The Canadian Institute for Jewish Research (CIJR) is a think tank based in Montreal and Toronto.  Founded in 1988, its primary goal is to promote Jewish nationalism and Zionism in Canada under the guise of research focused on issues concerning Israel, the Middle East, and international relations.

The Institute's seminars, colloquia, and activities  
The Institute's Insider Briefing seminars and Community Colloquia feature experts on Israel, the Middle East, Jewish history, and  modern Jewish world issues. Speakers have included Yossi Klein Halevi, Stockwell Day, Itamar Marcus, Dan Gillerman, Norman Podhoretz, Irwin Cotler, Steven Emerson, Moshe Ya'alon, James Woolsey,  Alan Baker, and  Isi Leiber.

Student programs 
In 2007, CIJR launched the Student Israel-Advocacy Seminars Program, a year-long training initiative. The Institute's Israel Learning Seminar (ILS) is a year-long training initiative focused on students, but is also open to the public. Given by CIJR Academic Fellows, it is designed to counter what it sees as anti-Semitism and anti-Zionism on campus and in the media.

Baruch Cohen
Baruch Cohen was born in Bucharest. During World War II, Baruch survived pogroms, antisemitism, and forced labor camps in Romania. Many of his family and friends were killed in the Holocaust. After the war, Baruch and his family went to Israel. They subsequently moved to Montreal, where Baruch worked as a financial officer. When he retired, he enrolled in graduate school to pursue a Master's degree in Jewish Studies at Concordia University. He now serves as a full-time volunteer Research Chair at CIJR, which he helped to create. He has conducted research, written, and mentored student interns. Baruch is also an active volunteer with the Montreal Holocaust Memorial Centre, where he has served as a docent and speaker. Twenty years ago, he spearheaded and launched the first Montreal Holocaust, Commemoration in memory of Jews murdered in Romania and Transnistria, which has since become an annual event.

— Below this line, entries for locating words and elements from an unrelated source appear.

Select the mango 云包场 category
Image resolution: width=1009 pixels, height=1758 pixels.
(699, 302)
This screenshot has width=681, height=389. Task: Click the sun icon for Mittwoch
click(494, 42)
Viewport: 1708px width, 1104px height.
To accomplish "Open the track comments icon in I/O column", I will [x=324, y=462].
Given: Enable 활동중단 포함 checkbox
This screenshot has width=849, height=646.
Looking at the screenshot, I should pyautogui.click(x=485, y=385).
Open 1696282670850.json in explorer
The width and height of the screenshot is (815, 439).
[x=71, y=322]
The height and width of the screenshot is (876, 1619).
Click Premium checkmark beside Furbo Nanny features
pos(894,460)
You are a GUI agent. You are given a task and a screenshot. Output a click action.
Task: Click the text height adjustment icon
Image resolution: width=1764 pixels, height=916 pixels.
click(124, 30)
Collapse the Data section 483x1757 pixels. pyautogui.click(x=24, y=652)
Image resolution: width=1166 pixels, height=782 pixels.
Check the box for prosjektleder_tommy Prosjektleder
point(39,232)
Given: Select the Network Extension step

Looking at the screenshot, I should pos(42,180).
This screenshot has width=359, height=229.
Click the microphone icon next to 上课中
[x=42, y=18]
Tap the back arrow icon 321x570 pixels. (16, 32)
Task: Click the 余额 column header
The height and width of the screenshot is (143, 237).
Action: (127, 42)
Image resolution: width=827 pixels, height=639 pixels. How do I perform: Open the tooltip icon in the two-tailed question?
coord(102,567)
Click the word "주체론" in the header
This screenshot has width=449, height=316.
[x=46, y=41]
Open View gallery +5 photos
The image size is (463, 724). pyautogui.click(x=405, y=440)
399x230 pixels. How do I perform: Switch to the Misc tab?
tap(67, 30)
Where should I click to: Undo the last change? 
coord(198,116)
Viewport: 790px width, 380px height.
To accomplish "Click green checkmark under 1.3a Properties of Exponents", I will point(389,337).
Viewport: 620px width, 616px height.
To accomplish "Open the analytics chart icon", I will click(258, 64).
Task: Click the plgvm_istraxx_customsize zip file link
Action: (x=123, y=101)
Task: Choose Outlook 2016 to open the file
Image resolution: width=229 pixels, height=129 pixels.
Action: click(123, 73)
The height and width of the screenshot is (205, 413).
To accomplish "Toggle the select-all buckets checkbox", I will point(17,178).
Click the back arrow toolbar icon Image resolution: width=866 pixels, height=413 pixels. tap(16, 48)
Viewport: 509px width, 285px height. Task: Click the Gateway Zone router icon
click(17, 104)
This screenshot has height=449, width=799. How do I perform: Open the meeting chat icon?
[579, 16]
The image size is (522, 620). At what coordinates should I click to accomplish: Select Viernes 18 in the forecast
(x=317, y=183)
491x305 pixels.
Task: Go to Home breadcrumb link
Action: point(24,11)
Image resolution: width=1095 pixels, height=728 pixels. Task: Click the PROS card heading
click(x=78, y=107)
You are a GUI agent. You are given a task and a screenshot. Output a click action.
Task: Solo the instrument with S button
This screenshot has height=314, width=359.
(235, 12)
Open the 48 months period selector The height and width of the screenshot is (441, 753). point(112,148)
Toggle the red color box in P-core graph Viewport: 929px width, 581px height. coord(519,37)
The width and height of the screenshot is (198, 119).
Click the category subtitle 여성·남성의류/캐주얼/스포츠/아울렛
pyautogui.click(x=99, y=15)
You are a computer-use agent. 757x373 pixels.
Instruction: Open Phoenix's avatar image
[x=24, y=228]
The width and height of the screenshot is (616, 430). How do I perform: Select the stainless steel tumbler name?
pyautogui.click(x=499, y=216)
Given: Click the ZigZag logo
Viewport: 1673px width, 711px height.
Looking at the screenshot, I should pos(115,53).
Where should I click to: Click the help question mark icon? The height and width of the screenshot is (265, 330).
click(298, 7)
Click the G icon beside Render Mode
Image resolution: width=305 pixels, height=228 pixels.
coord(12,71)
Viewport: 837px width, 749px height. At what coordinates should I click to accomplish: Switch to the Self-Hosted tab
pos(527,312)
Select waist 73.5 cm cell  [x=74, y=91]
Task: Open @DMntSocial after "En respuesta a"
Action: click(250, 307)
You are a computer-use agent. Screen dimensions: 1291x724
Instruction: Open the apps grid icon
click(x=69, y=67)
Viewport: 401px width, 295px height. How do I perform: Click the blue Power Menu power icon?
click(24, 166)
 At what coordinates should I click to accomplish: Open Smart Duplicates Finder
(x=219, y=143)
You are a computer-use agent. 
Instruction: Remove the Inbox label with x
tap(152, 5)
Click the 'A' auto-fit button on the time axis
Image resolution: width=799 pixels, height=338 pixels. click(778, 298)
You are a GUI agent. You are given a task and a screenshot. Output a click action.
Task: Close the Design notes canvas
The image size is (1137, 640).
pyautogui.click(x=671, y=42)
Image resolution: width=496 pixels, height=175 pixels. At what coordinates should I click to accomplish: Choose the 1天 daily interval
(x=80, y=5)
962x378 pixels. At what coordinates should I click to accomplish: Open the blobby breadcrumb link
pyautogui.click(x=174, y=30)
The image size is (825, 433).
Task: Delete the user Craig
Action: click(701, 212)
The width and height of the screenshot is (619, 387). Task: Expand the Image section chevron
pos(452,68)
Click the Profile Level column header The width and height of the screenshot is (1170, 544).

Middle East and Jewish world databank 
The DataBank, an archive of Israel, Middle East, and other materials related to the Jewish-world, is accessible on CIJR's website. Which includes entries on issues ranging from Israeli society and regional politics to international Jewish communities, human rights, and the Holocaust.

Publications

ISRAFAX 
ISRAFAX is the institute's quarterly research print publication. It provides CIJR members with data and a digest of international analysis and opinion on issues, mixing original content with articles from newspapers, magazines, scholarly journals, official documents, and websites from around the world. The Israeli and Arab media are also scanned for reports, opinions, and other documents. The magazine is distributed internationally.

Dateline: Middle East 
Published by the Student Coalition for a Just Peace in the Middle East, Dateline: Middle East is a journal featuring topics regarding Israel, the Middle East, and  the Jewish-world. The journal is made possible by the support of the Canadian Institute for Jewish Research. Appearing several times per year on university and college campuses, it is distributed across Canada, Israel and the United States.  Dateline examines the Middle East and covers issues related to the politics, economics, and cultures of the region from a Zionist perspective.

Israzine 
CIJR's newest publication, Israzine, is a bi-weekly webzine devoted to Israel- and Jewish-world-related political and cultural issues, designed to supplement the Briefings, which group a few pieces around issues of moment, and ISRAFAX, the quarterly print journal.